■ PETUNJUK TUGAS ■
Salin persis bagian teks tentang sejarah kopra dan cengkeh di Sulawesi Utara dari "Cingke (cengkeh), pala" sampai "termasuk soal perpajakan.".

■ POTONGAN TEKS ■
■ ■ ■ ■ ■

Catatan Wartawan Senior J Osdar
Inga, Inga Sejarah Kopra dan Cingke.
Hampir 80 persen petani Sulut hidup dari pertanian kopra dan cengkeh. Akibat dari pengenaan PPN, menurut Olly Dondokambey, harga cengkeh jadi turun.
J.Osdar - Wartawan Senior
Senin, tanggal 1 Juni 2020, Gubernur Sulawesi Utara Olly Dondokambey membawa angan saya ke sejarah masa lalu Sulut. Olly menggemakan suara masa lalu dan “mendatang” di salah satu bumi PDI Perjuangan dan Trisakti. Hari itu tepat hari lahir Pancasila dan di awal bulan Bung Karno. Di tanggal itu juga , 1 Juni 1956, pemerintah pusat di Jakarta menutup Bitung sebagai pelabuhan samudera. Ini menyangkut soal kopra. Peristiwa itu menandai sejarah krisis daerah tahun 1950-an.
Cingke (cengkeh), pala dan kopra sangat dipuja di Sulawesi Utara. Devosi pada ketiga hasil pertanian itu sangat merasuk di jiwa dan raga masyarakat. Kebahagiaan, kegembiraan, dan kemarahan yang semarah-marahnya batasnya hanya serambut dibelah seratus bila masalah ketiga komoditi pertanian itu diusik. Perlu pendekatan yang super bijaksana, termasuk soal perpajakan.
Devosi Sulut kepada ketiga hasil pertanian ini bisa didengarkan dalam lirik lagu rakyat Minahasa. (Oh Minahasa tempat lahirku, sungguh bangga rasa hatiku, memandang keindahanmu. Namamu masyur di Nusantara, karena pala, cingke dan kopra, kagumkan pasaran dunia - Oh Minahasa kina toanku, selari mae un ateku, meilek ung kewangunanu, ngaranu kendis wia Nusantara, nuun cingke pala wo kopra, sematels malolowa).
Dengan intonasi suara dan bahasa penuh kesopanan, Gubernur Sulawesi Utara Olly Dondokambey menyampaikan permohonan penghapusan pajak hasil pertanian kepada Menteri Koordinator Bidang Perekonomian Airlangga Hartarto. Hari itu diselenggarakan rapat video conference (vicon) “program prioritas pemerintah super hubungan kawasan timur”.

■ ■ ■ ■ ■

■ BARIS DATA ■
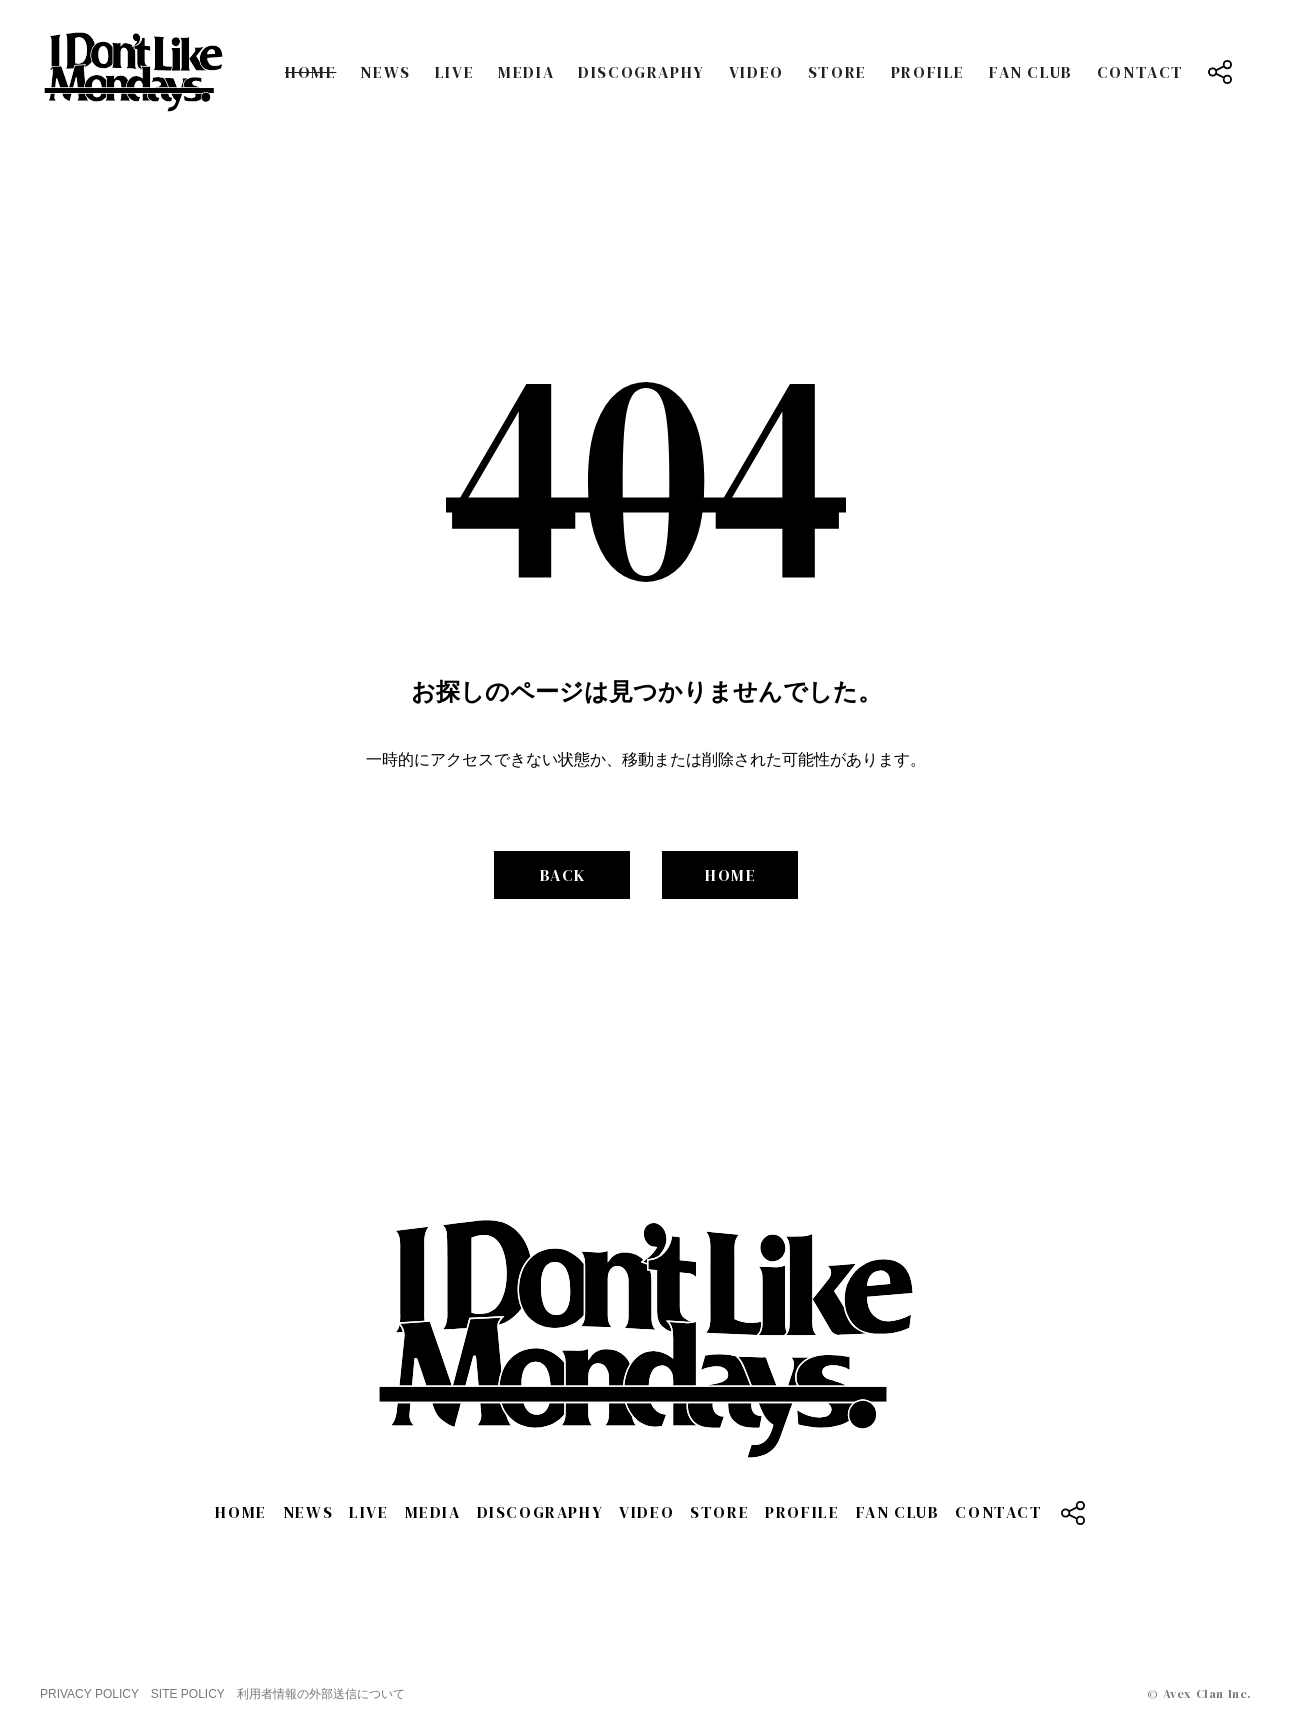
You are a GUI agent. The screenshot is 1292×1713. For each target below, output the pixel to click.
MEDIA (526, 72)
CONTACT (1140, 72)
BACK (563, 875)
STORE (837, 72)
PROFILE (928, 72)
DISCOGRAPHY (641, 72)
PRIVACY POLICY (89, 1694)
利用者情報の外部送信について (321, 1694)
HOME (310, 72)
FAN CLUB (1031, 72)
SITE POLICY (188, 1694)
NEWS (385, 72)
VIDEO (756, 72)
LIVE (454, 72)
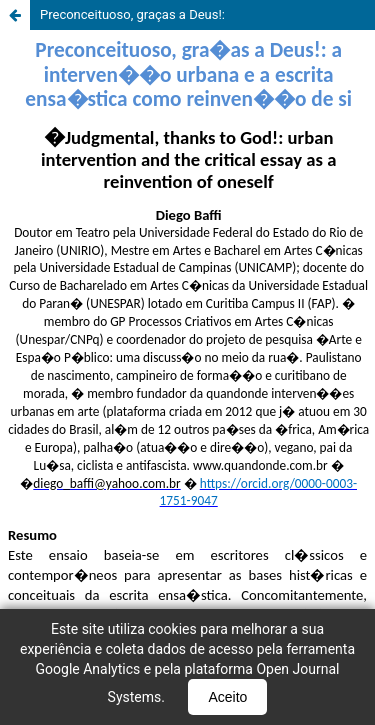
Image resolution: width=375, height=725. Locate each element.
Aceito (227, 697)
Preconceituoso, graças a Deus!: (132, 14)
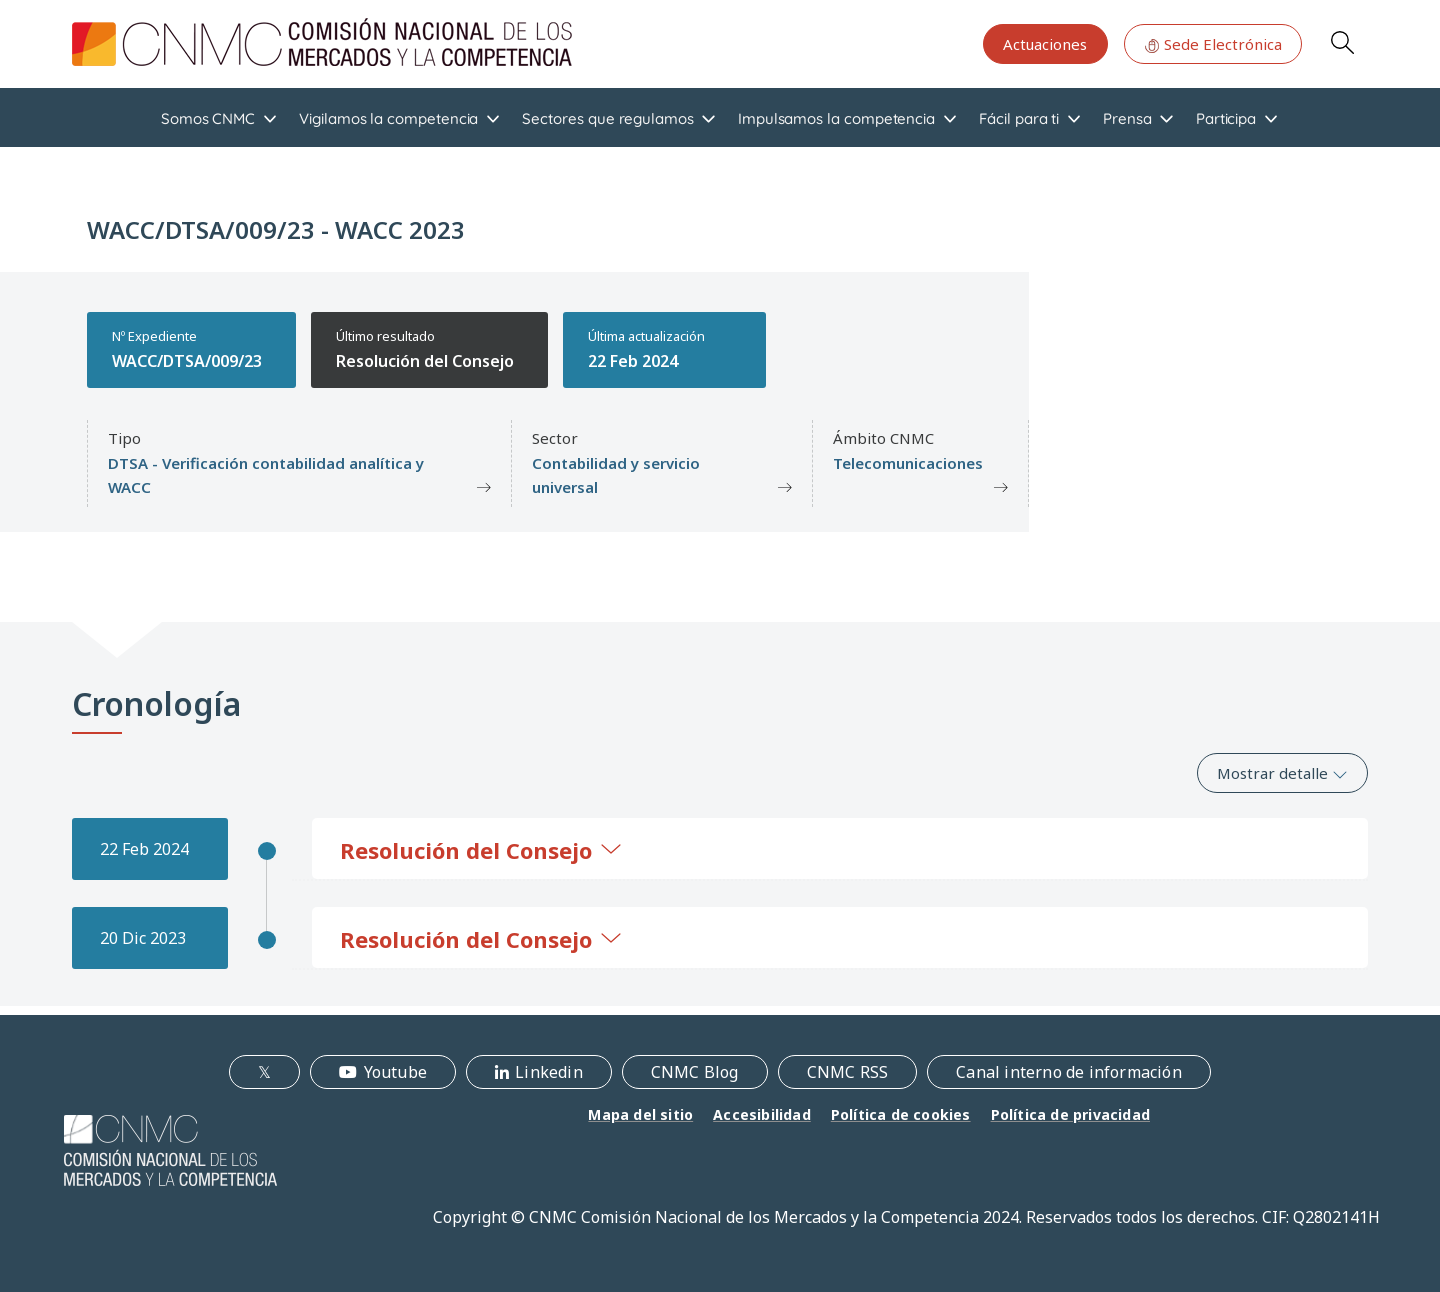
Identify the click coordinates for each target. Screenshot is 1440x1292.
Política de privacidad (1070, 1114)
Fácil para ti (1019, 118)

■ ■ ■ ■ ■

■ HASIL TUGAS ■
Cingke (cengkeh), pala dan kopra sangat dipuja di Sulawesi Utara. Devosi pada ketiga hasil pertanian itu sangat merasuk di jiwa dan raga masyarakat. Kebahagiaan, kegembiraan, dan kemarahan yang semarah-marahnya batasnya hanya serambut dibelah seratus bila masalah ketiga komoditi pertanian itu diusik. Perlu pendekatan yang super bijaksana, termasuk soal perpajakan.